When cases involving safety violations are appealed, it’s usually over whether the prosecution proved that the defendant committed the offence or the defendant successfully proved due diligence. But other issues can lead to an appeal, including the amount of any fine imposed on a convicted company or individual. For example, the defence may argue that the fine was too high, while the prosecution argues it was too low. In fact, that’s the argument the Crown made after the trial court imposed a $200,000 fine on the employer involved in the notorious Christmas Eve scaffolding case. The Ontario Court of Appeal recently agreed with the government and more than tripled the fine. Here’s a look at the Court’s reasoning.

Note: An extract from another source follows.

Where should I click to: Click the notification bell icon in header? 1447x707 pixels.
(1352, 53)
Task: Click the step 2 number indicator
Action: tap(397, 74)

What Happened: On Dec. 24, 2009, workers were on scaffolding repairing balconies at an apartment building when the scaffolding collapsed. One worker was seriously injured; four others died. On June 15, 2012, Metron Construction, their employer, pleaded guilty to one charge of criminal negligence causing death under the Criminal Code (Code) as amended by Bill C-45. Joel Swartz, its president, pleaded guilty to four OHS violations, each of which alleged that he failed, as a company director, to ensure that Metron complied with the OHS law and regulations. The court fined Metron $200,000 and Swartz $90,000 [R. v. Swartz,  ONCJ 505 (CanLII), July 13, 2012; R. v. Metron Construction Corp.,  ONCJ 506 (CanLII), July 13, 2012]. The government and defence agreed on Swartz’s fine. But the government, which had asked for a $1 million fine for Metron, appealed its fine as too low, arguing that the fine ignored the “moral blameworthiness” of a criminal negligence conviction and the gravity of the offence.
What the Court Decided: The Ontario Court of Appeal increased Metron’s fine to $750,000.
The Court’s Reasoning: The Court first explained that the lower court placed too much emphasis on what Metron could afford to pay as a prerequisite to the imposition of the fine. Although the company’s economic viability was one of the factors to be considered, it wasn’t the most important one and shouldn’t prevent the imposition of a fine. Because Metron pleaded guilty to criminal negligence, the Court was required to considered the 10 factors spelled out in Sec. 718.21 when sentencing it. Based on these factors and the circumstances of the offence, the Court concluded that the $200,000 fine was “manifestly unfit.” Such a fine didn’t deliver a message on the importance of worker safety. In fact, some might find it simply a cost of doing business. Metron was convicted of a criminal offence more serious than those under the OHS Act, which should be reflected in its fine. So the Court concluded that a $750,000 fine was a “fit fine in the circumstances” [R. v. Metron Construction Corp.,  ONCA 541 (CanLII), Sept. 4, 2013].
Anyone familiar with the fines imposed in Ontario for serious workplace safety offences knows that a $200,000 fine is fairly typical for such an offence. (Just look at the Ontario section of the Month in Review for any given month.) But Bill C-45 specifically amended the Code to treat safety incidents involving particularly egregious conduct more seriously than violations of the OHS laws and regulations. So a fine for a criminal negligence conviction related to a safety incident should be a stiffer penalty than one imposed under the OHS laws. Otherwise, the threat of a criminal prosecution for neglecting worker safety wouldn’t serve as much of a deterrent. (For more on sentencing for criminal negligence convictions, see “The Other Side of C-45: Sentencing a Company for a Safety Violation that Constitutes Criminal Negligence,” March 2007, p. 1.)